You might be right, the connections might have been established but the error message you state (connection refused) seems out of place if the connection was already established.
I was under the impression that all connections are made because of the nature of the program that OpenMPI is invoking. LS-DYNA is a finite element solver and for any given simulation I run, the cores on each node must constantly communicate with one another to check for various occurrences (contact with various pieces/parts, updating nodal coordinates, etc…).
Yeah, it possibly could be telling if things do work with this setting.
I’ve run the program using --mca mpi_preconnect_mpi 1 and the simulation has started itself up successfully which I think means that the mpi_preconnect passed since all of the child processes have started up on each individual node. Thanks for the suggestion though, it’s a good place to start.
The queuing really depends on what type of calls the application is making. If it is doing blocking sends then I wouldn't expect too much queuing happening using the tcp btl. As far as traffic flow control is concerned I believe the tcp btl doesn't do any for the most part and lets tcp handle that. Maybe someone else on the list could chime in if I am wrong here.

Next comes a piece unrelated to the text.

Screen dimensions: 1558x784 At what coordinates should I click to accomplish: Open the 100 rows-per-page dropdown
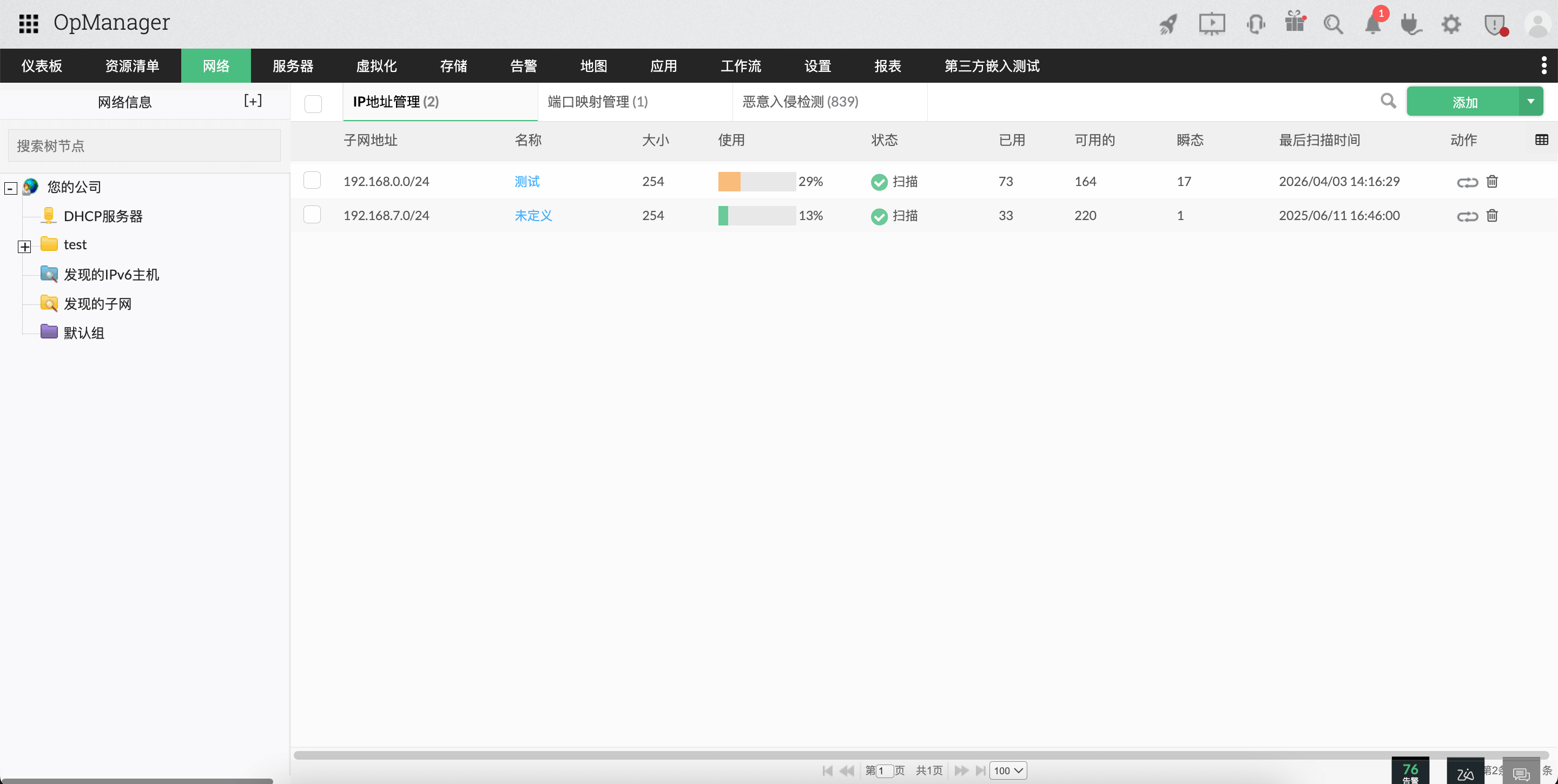pyautogui.click(x=1008, y=770)
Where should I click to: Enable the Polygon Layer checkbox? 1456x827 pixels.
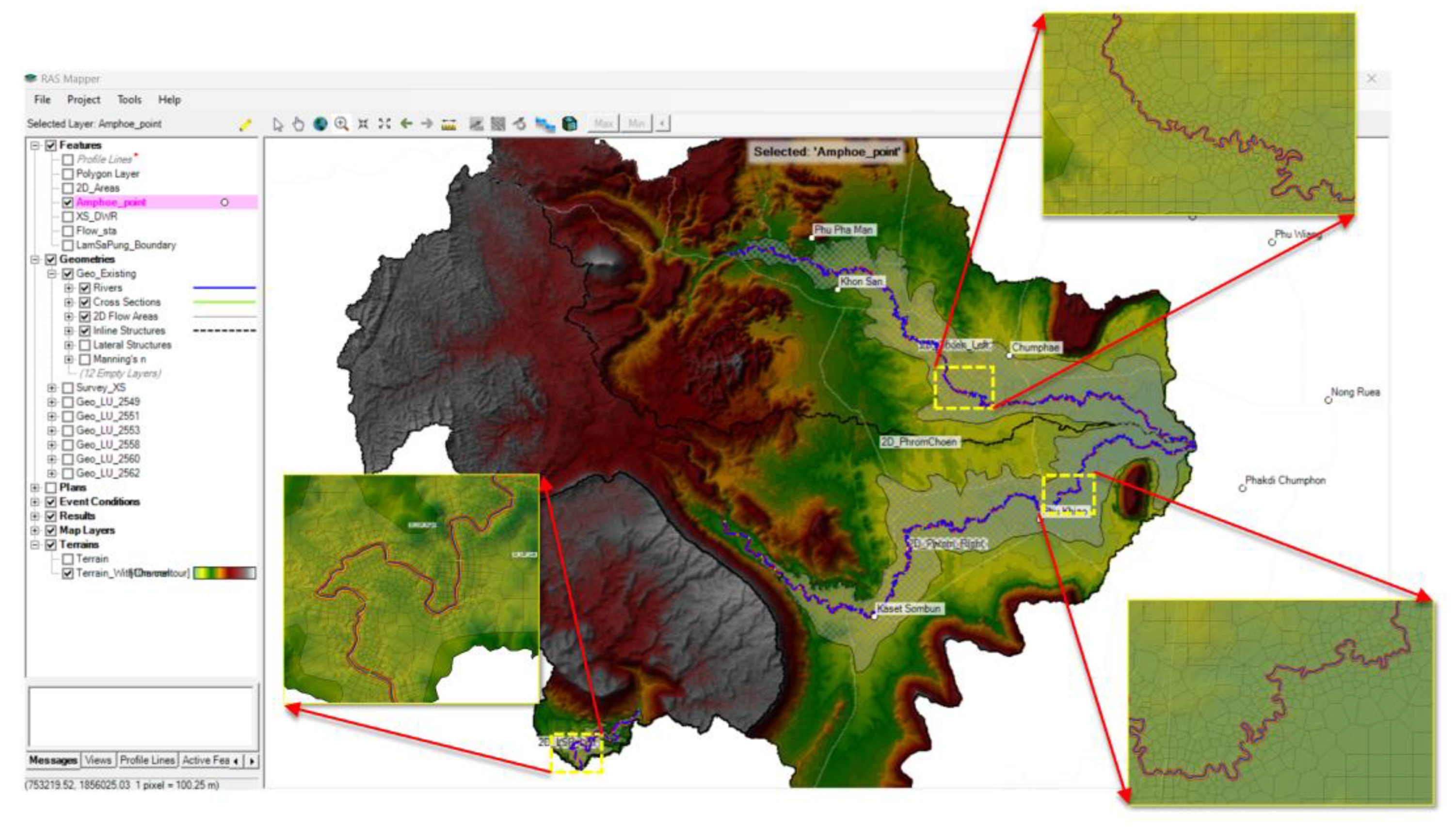pyautogui.click(x=67, y=174)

I’ve been worried (though I have no basis for it) that messages may be getting queued up and hitting some kind of ceiling or timeout. As a finite element code, I think the communication occurs on a large scale. Lots of very small packets going back and forth quickly. A few studies have been done by the High Performance Computing Advisory Council (http://www.hpcadvisorycouncil.com/pdf/LS-DYNA%20_analysis.pdf) and they’ve suggested that LS-DYNA communicates at very, very high rates (Not sure but from pg.15 of that document they’re suggesting hundreds of millions of messages in only a few hours). Is there any kind of buffer or queue that OpenMPI develops if messages are created too quickly? Does it dispatch them immediately or does it attempt to apply some kind of traffic flow control?